(Dataset entries)
****************

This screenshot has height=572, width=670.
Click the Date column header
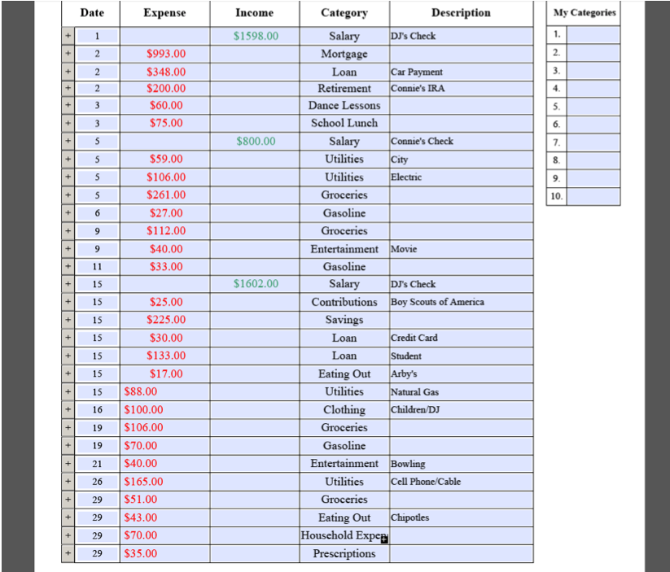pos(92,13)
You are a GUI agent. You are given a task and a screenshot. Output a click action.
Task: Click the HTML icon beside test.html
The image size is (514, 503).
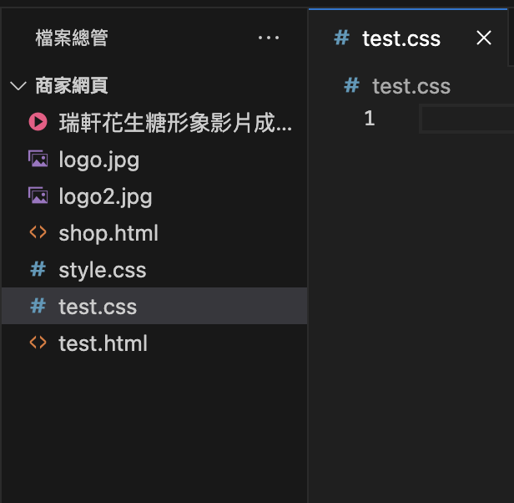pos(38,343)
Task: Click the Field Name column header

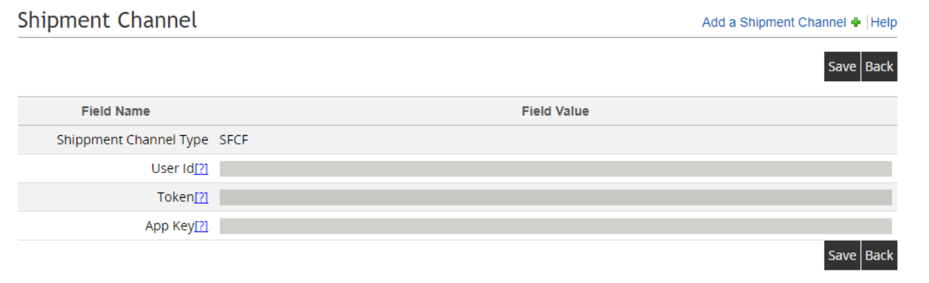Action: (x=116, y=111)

****************

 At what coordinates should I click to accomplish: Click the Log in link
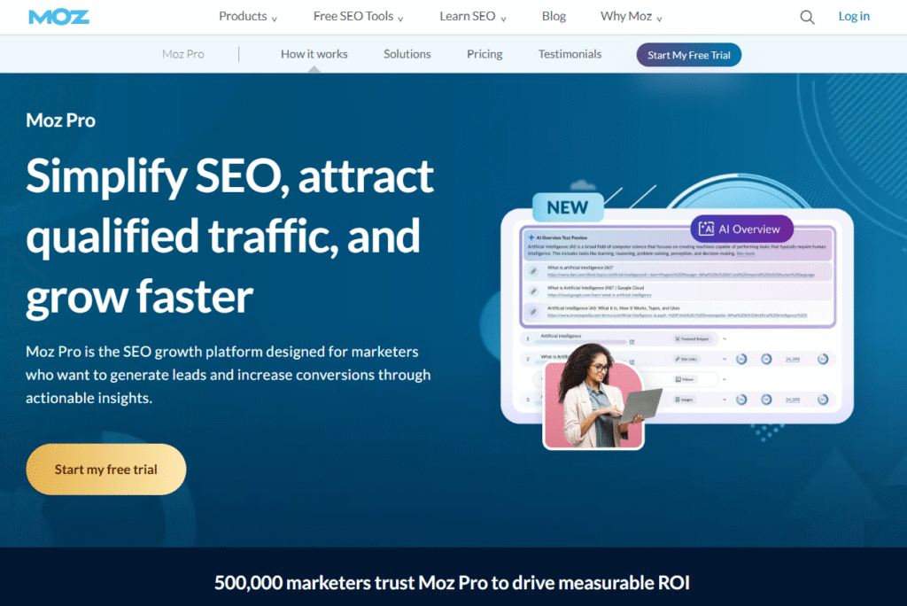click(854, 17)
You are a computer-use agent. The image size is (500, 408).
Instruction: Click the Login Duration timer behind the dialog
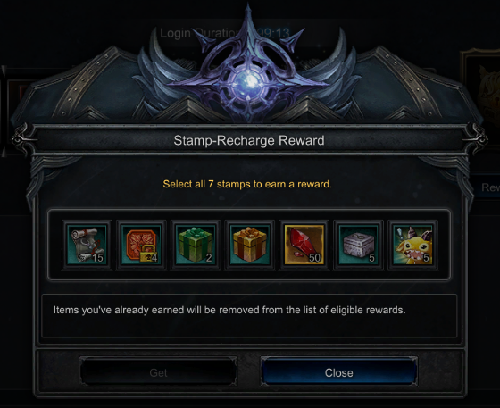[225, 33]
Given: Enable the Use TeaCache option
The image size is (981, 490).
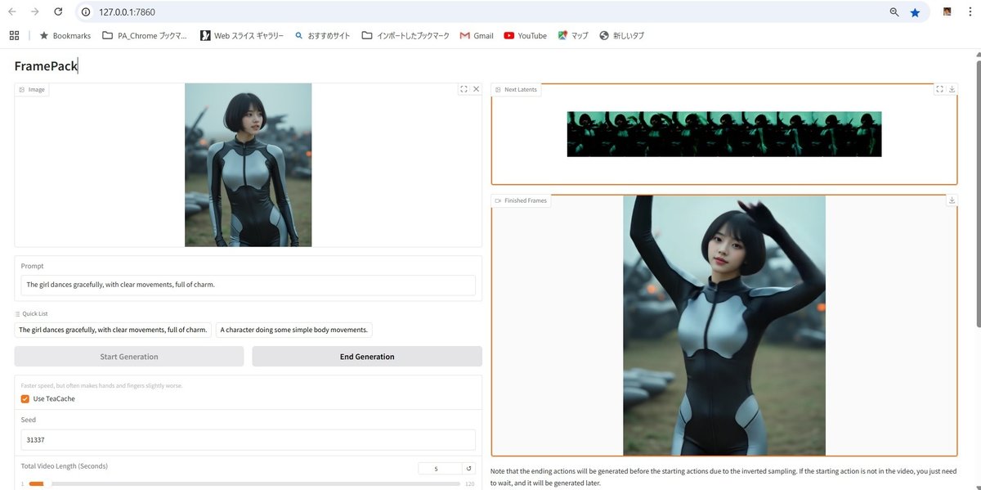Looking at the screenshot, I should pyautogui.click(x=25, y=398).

****************

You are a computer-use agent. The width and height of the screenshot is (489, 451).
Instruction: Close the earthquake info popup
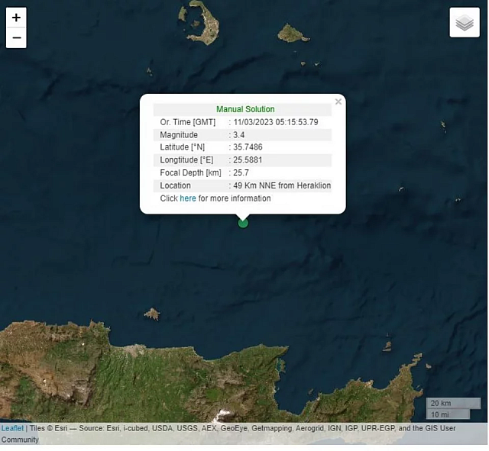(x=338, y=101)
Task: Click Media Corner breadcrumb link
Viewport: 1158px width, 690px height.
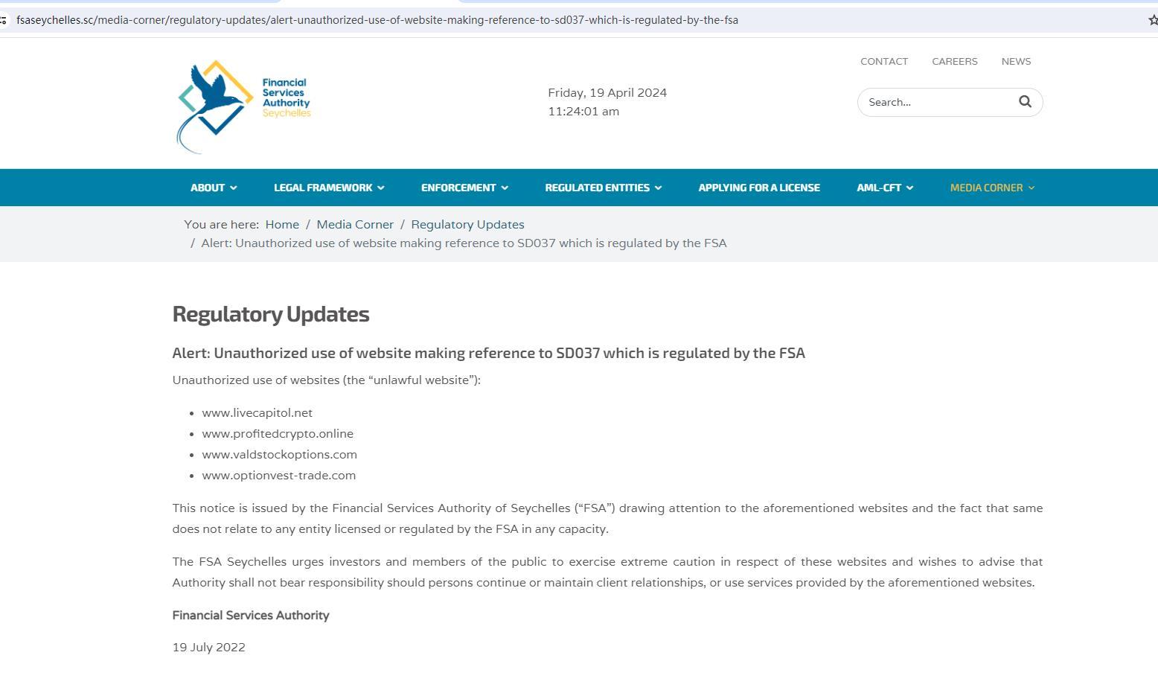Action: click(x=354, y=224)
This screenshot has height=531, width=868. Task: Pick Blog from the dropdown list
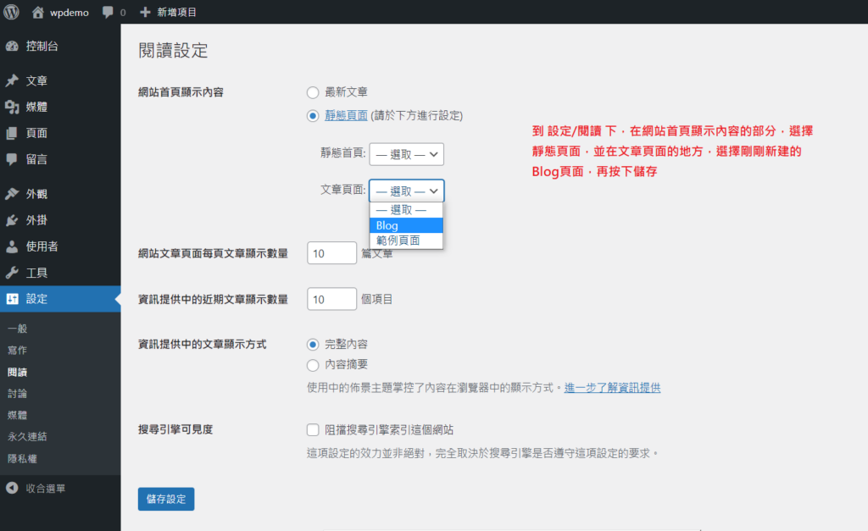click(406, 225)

****************

Scan the data above and copy every line with "computer" in it.

▶ [Solution]:
You are a computer-use agent. The image size is (500, 408).
You are a computer-use agent. The width and height of the screenshot is (489, 451).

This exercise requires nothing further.